Und tatsächlich: Wikimannia schreibt zu Strube:
„Die katholische Theologin Sonja Angelika Strube (*1968) verunglimpft seit Jahren solche Christen als ‚rechts‘, die sich für den Schutz des Lebens, der Ehe und der Familie und gegen die Gender-Ideologie einsetzen. In ihren Veröffentlichungen zählt sie bürgerliche Initiativen und engagierte Christen mit rechtsextremen Gruppierungen wie der NPD auf, um sie damit ins Zwielicht zu rücken.“
Katholisch.de hat sich einen Profi engagiert.
Entscheidend ist aber nicht links oder rechts, nicht „moderne“ oder „alte“ wissenschaftliche Theologie, entscheidend ist nur, ob jemand gläubig ist oder nicht. Glaubt jemand, was Christus der Kirche anvertraut hat? Kann jemand das Glaubensbekenntnis ohne Vorbehalte, Fußnoten und Mentalreserven bekennen? Kann das Sonja Strube? Ich hoffe es, denn das ist die einzig relevante Frage. Das ganze Negativvokabular, das sie akribisch aus dem Hut gezaubert hat, kann sie dann getrost wieder wegpacken.

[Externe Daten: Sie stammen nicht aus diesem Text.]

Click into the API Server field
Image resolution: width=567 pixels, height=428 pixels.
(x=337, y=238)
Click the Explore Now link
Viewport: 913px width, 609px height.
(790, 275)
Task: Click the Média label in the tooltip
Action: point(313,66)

Auch sie merkt offenbar nicht, daß sie dem Objekt ihres Artikels „Negatives“ vorwirft, in Wirklichkeit selbst aber ihr Feindbild mit einer Kanonade negativer Vokabeln attackiert. Sie weiß als professionelle Kämpferin gegen rechts um die Codewörter der sozialen Ächtung, dennoch setzt sie sie bedenkenlos ein. Und Katholisch.de bietet ihr ein Forum.
Adorno als Kronzeuge
Ihr Artikel hat eine Mission, um das zu verstehen, muß nicht der Marxist Adorno bemüht werden. Die Autorin und die Redaktion von Katholisch.de merken gar nicht, geschweige denn stört es sie, welche Diskrepanz darin besteht, als Katholiken, oder zumindest als solche, „die sich selbst in der römisch-katholischen Kirche verorten“ – um Sonja Strube zu zitieren und ihr in Erinnerung zu rufen, daß die Kirchenzugehörigkeit nicht von irgendeiner steuergeldfinanzierten Hauptamtlichkeit abhängt –, Adorno als Maßstab zur Beurteilung der Wirklichkeit zu nehmen.

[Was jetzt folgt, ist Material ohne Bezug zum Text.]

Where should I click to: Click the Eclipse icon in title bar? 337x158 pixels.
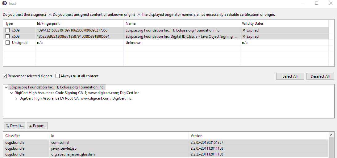click(5, 3)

Da wird die Blindheit, von der die Evangelien sprechen, geradezu greifbar. Die entscheidenden Fragen stellt aber der Herr selbst: „Wird der Menschensohn, wenn er wiederkommt, Glauben finden auf Erden?“ (Lk 18,8).

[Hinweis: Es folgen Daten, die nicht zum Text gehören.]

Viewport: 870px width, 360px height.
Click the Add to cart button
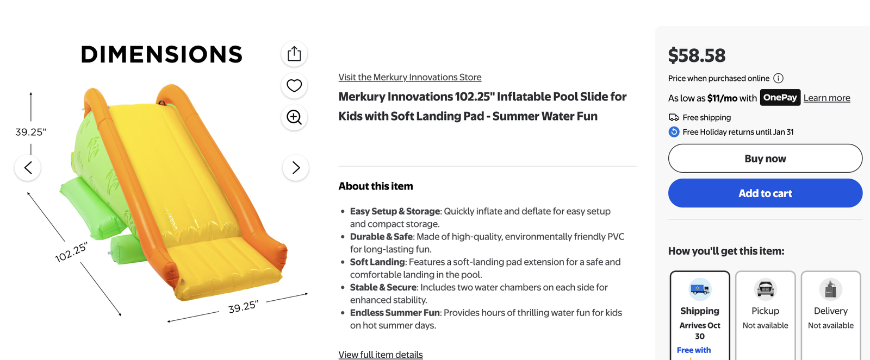point(765,193)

Und weil es angekündigt wurde, noch ein Wort zur subjektiven Meinung von Frau Strube (und Katholisch.de), Papst Franziskus habe einen „frischeren Wind“ gebracht, nachdem anglich „lange Zeit nur bleiernes Schweigen herrschte“. Das kann man auch anders sehen.
Objektive Tatsache ist, daß die Päpste Johannes Paul II. und Benedikt XVI. nicht geschwiegen haben. Ein „bleiernes Schweigen“ ist ein Produkt des derzeitigen Pontifikats. Es belastet das Petrusamt schwer. Franziskus schweigt, wann immer ihm unangenehme Fragen gestellt werden.
Er schweigt seit zweieinhalb Jahren zu den Dubia mehrerer Kardinäle, obwohl es dabei um das Ehesakrament, das Bußsakrament und das Altarsakrament geht. Er schweigt seit anderthalb Jahren zur Correctio filialis, jener Warnung, mit der er aufmerksam gemacht wurde, möglicherweise unabsichtlich Häresien zu fördern. Er schweigt seit acht Monaten zu den Anschuldigungen des ehemaligen Apostolischen Nuntius in den USA, Erzbischof Carlo Maria Viganò, von der notorischen Verletzung des Moralgesetzes und des Kirchenrechts durch Kardinal Theodore McCarrick gewußt zu haben, ebenso, daß der Kardinal die eigenen Seminaristen und Priester korrumpierte, aber tatenlos zusah und den Täter sogar rehabilitierte und förderte. Gleiches gilt im Fall Barros, im Fall Pineda, im Fall Zanchetta. Wie viele Fälle braucht es, um hinter dem Einzelfall ein System zu erkennen?
Und Franziskus schweigt zu den bisher heftigsten Anschuldigungen, die von katholischen Intellektuellen in einem Offenen Brief vorgebracht wurden. Auf 20 Seiten wird Franziskus detailliert dokumentiert der Häresie bezichtigt. Da genügt es nicht, festzustellen, daß der amtierende Papst „in einer Weise angegriffen“ werde, „die sprachlos macht“.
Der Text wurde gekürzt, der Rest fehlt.